[PROVIDED RECORDS]:
##############################

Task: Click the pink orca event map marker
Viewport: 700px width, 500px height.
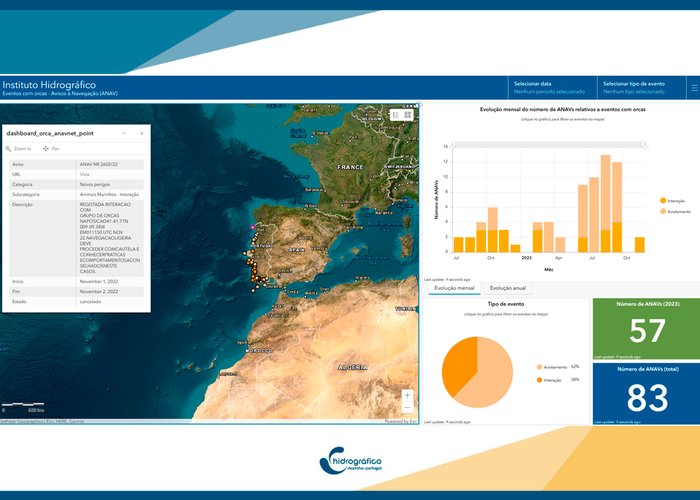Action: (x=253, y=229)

##############################

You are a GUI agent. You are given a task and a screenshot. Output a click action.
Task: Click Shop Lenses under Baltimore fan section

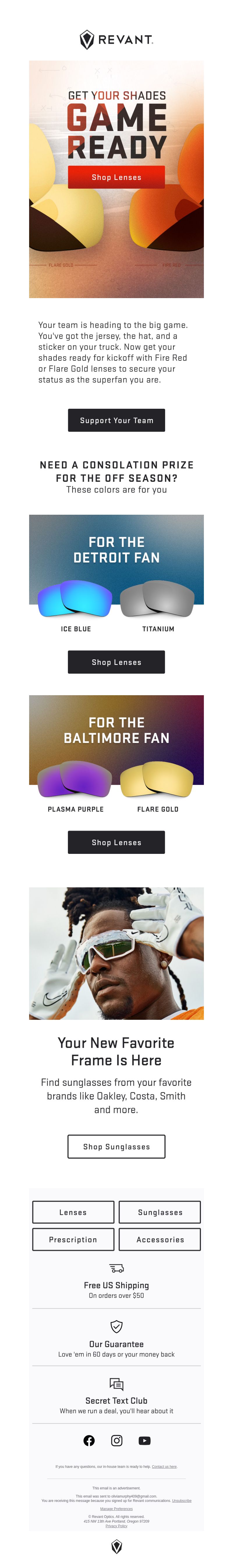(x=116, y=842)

##############################

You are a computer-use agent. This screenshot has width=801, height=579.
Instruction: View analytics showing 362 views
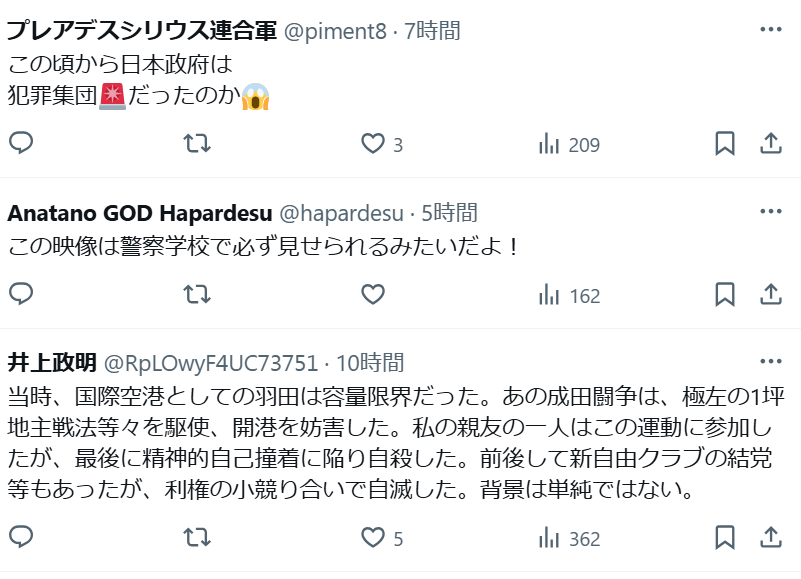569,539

##############################

Copy whichever lines of the records above contain the word "agent".

You are a GUI agent. You are given a task and a screenshot. Output a click action.
You are a computer-use agent. This screenshot has width=801, height=579.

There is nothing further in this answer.